## Short problem
Copy the records below line for line with no changes, but leave out the pictures.

Data for locating words and elements
++++++++++++++++++++

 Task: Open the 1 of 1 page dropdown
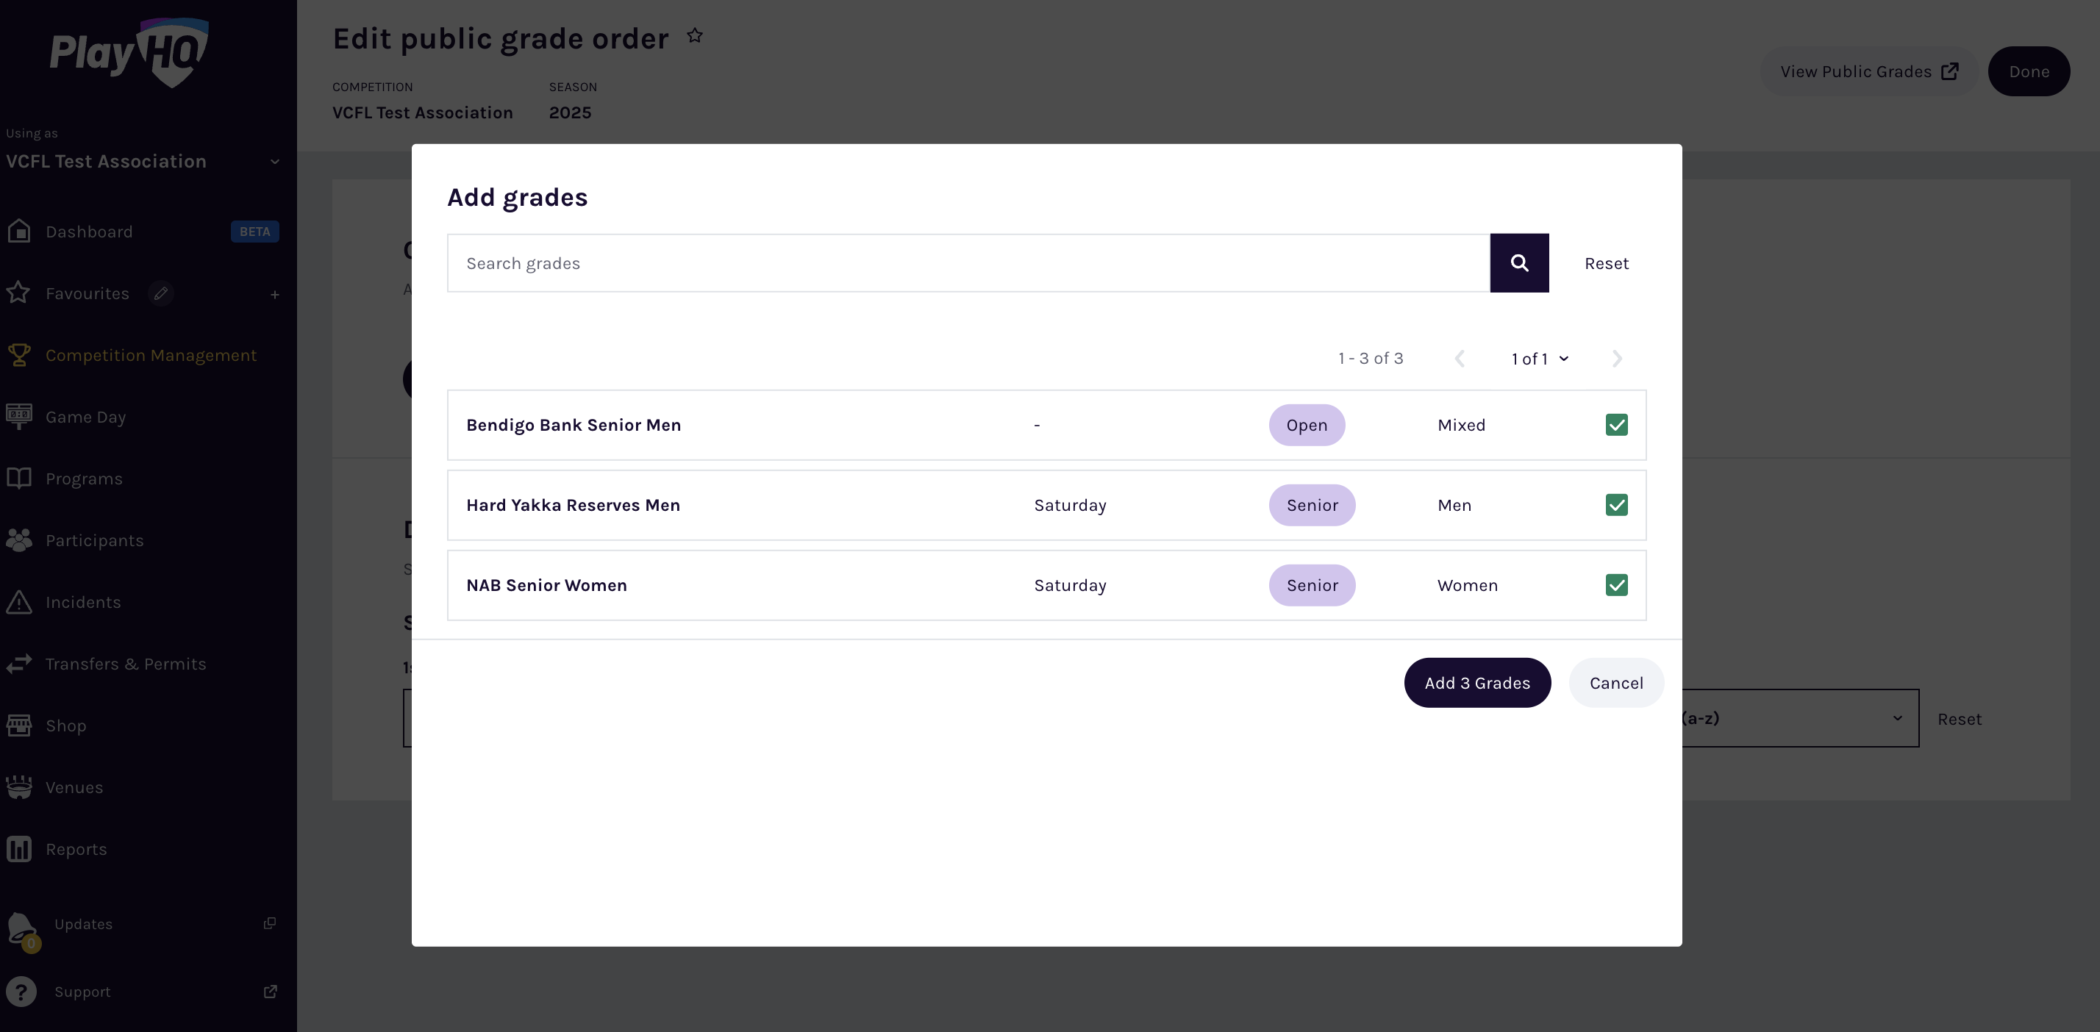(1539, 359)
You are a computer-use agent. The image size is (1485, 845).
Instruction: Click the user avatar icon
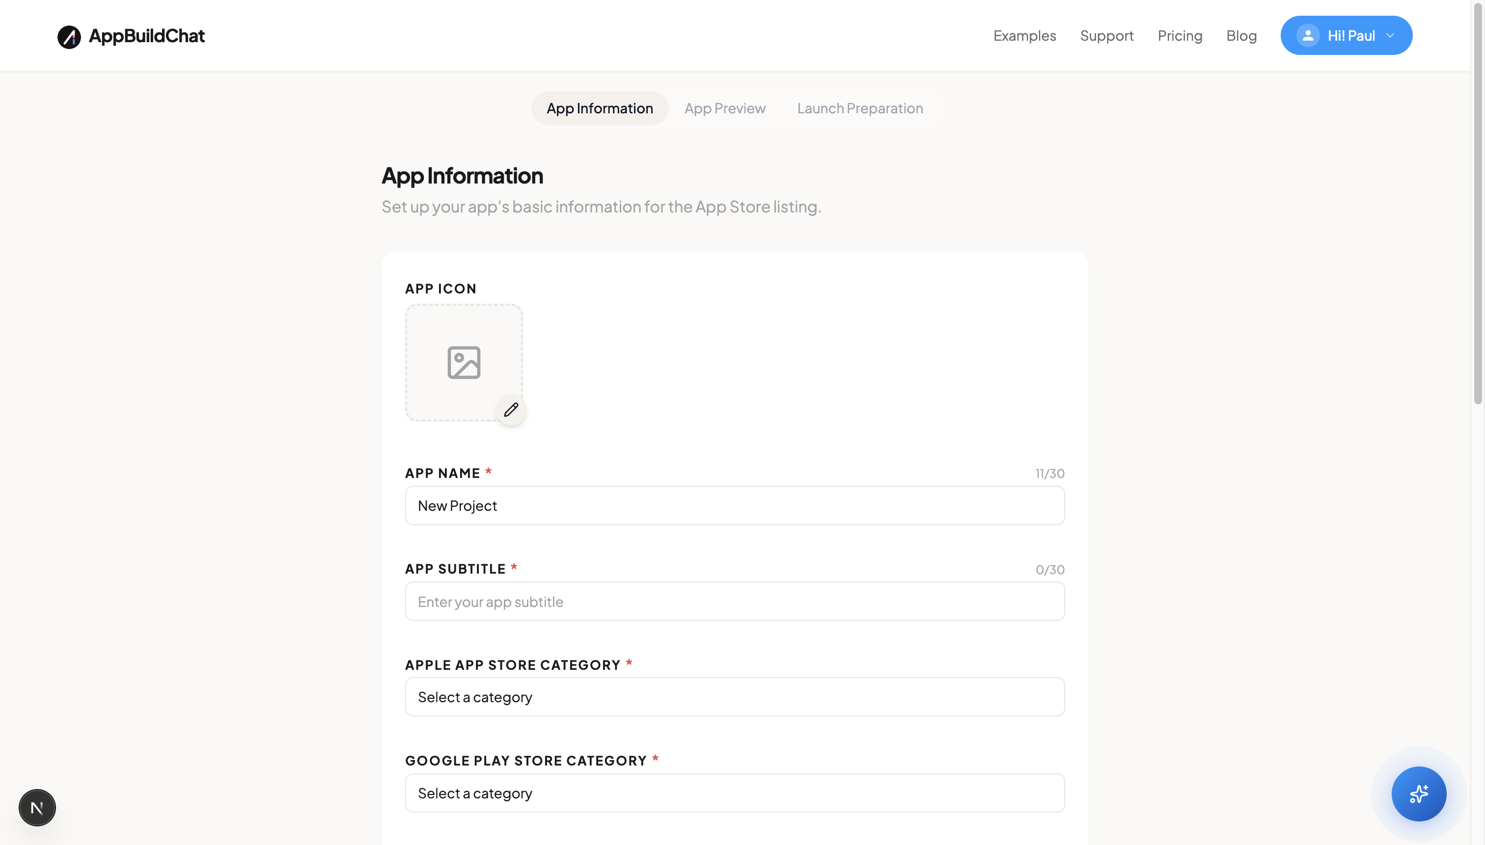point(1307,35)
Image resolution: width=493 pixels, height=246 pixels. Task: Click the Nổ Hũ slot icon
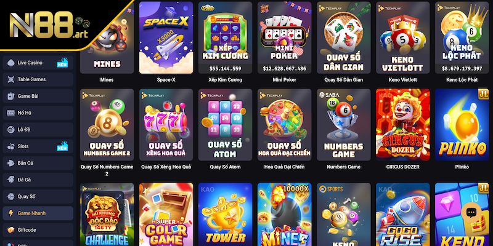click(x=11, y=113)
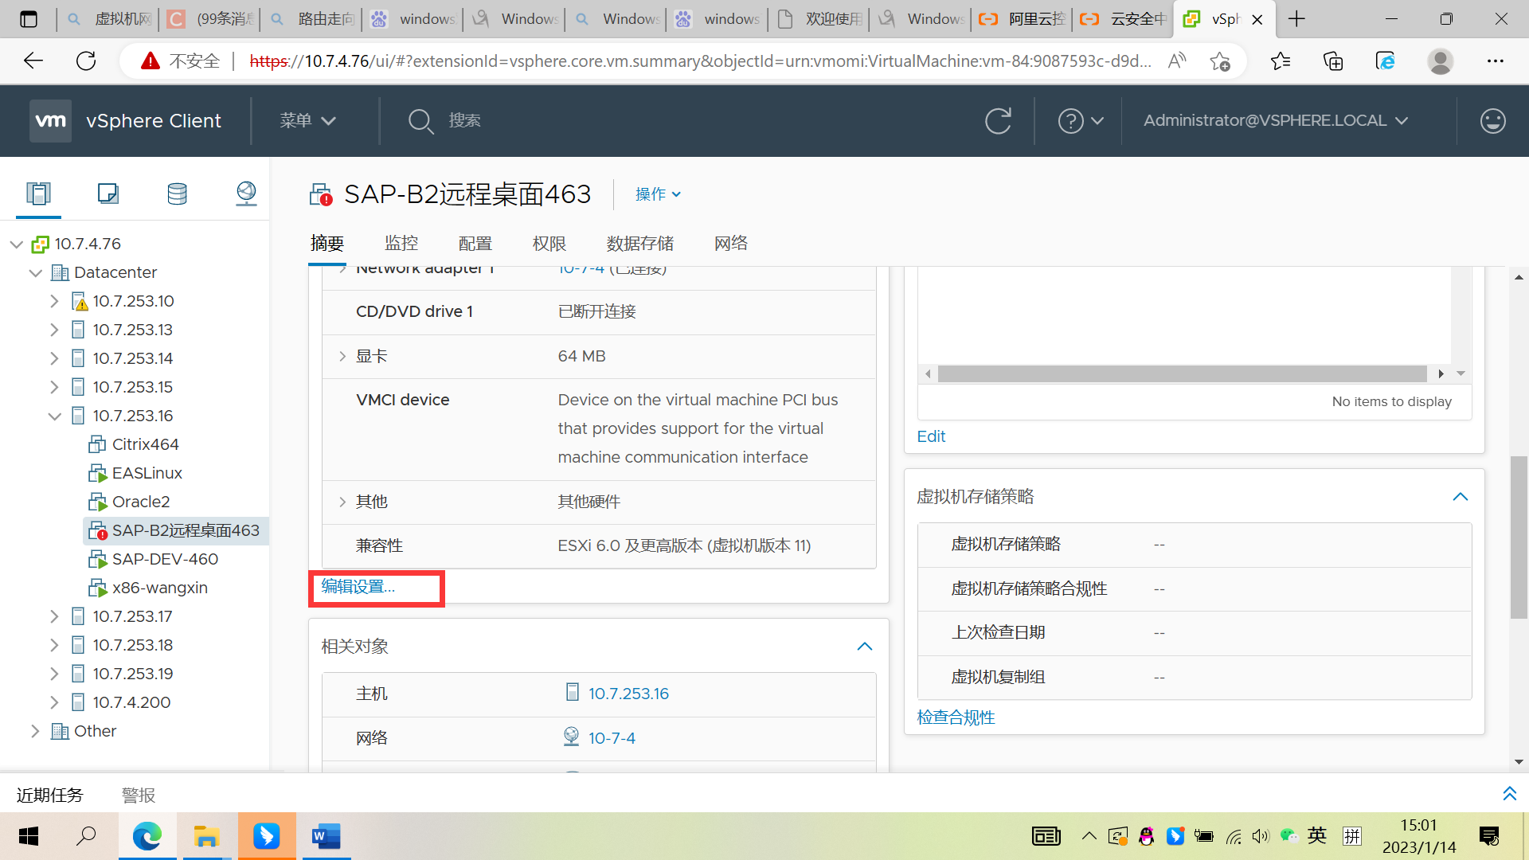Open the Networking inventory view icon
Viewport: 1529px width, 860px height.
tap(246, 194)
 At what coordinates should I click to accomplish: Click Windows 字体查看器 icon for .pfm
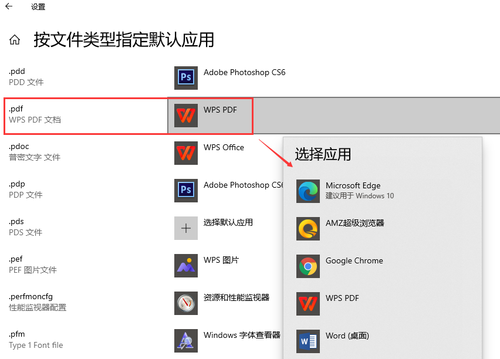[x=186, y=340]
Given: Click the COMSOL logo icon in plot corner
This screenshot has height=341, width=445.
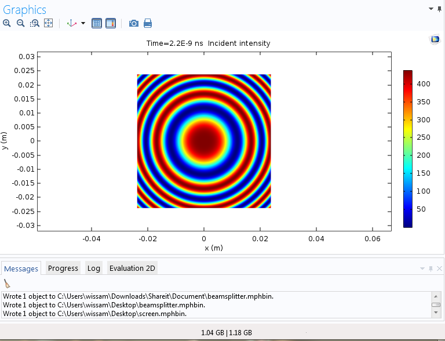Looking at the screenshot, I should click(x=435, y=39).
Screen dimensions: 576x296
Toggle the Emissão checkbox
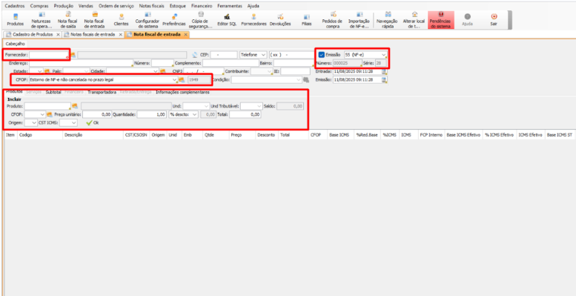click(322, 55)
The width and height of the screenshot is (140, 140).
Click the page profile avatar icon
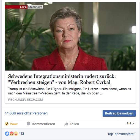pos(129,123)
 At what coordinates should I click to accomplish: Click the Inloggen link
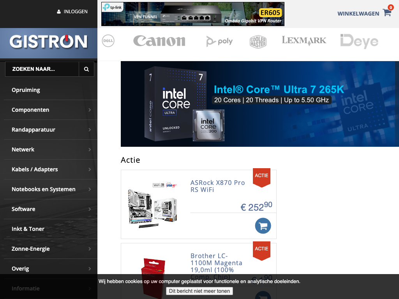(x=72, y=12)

++++++++++++++++++++

## Reply to the exercise
 Task: Open the 1 of 1 page dropdown
(1539, 359)
You are a computer-use agent. The image size is (1485, 845).
Instruction: Click the user avatar icon
point(1307,35)
Image resolution: width=493 pixels, height=246 pixels. Task: Click the Nổ Hũ slot icon
click(x=11, y=113)
Open the Networking inventory view icon
Viewport: 1529px width, 860px height.
tap(246, 194)
 At what coordinates should I click to accomplish: Click Windows 字体查看器 icon for .pfm
[x=186, y=340]
Given: Click the COMSOL logo icon in plot corner
This screenshot has height=341, width=445.
Looking at the screenshot, I should click(x=435, y=39).
Screen dimensions: 576x296
Toggle the Emissão checkbox
click(322, 55)
The width and height of the screenshot is (140, 140).
Click the page profile avatar icon
pos(129,123)
 At what coordinates should I click to accomplish: Click the Inloggen link
(x=72, y=12)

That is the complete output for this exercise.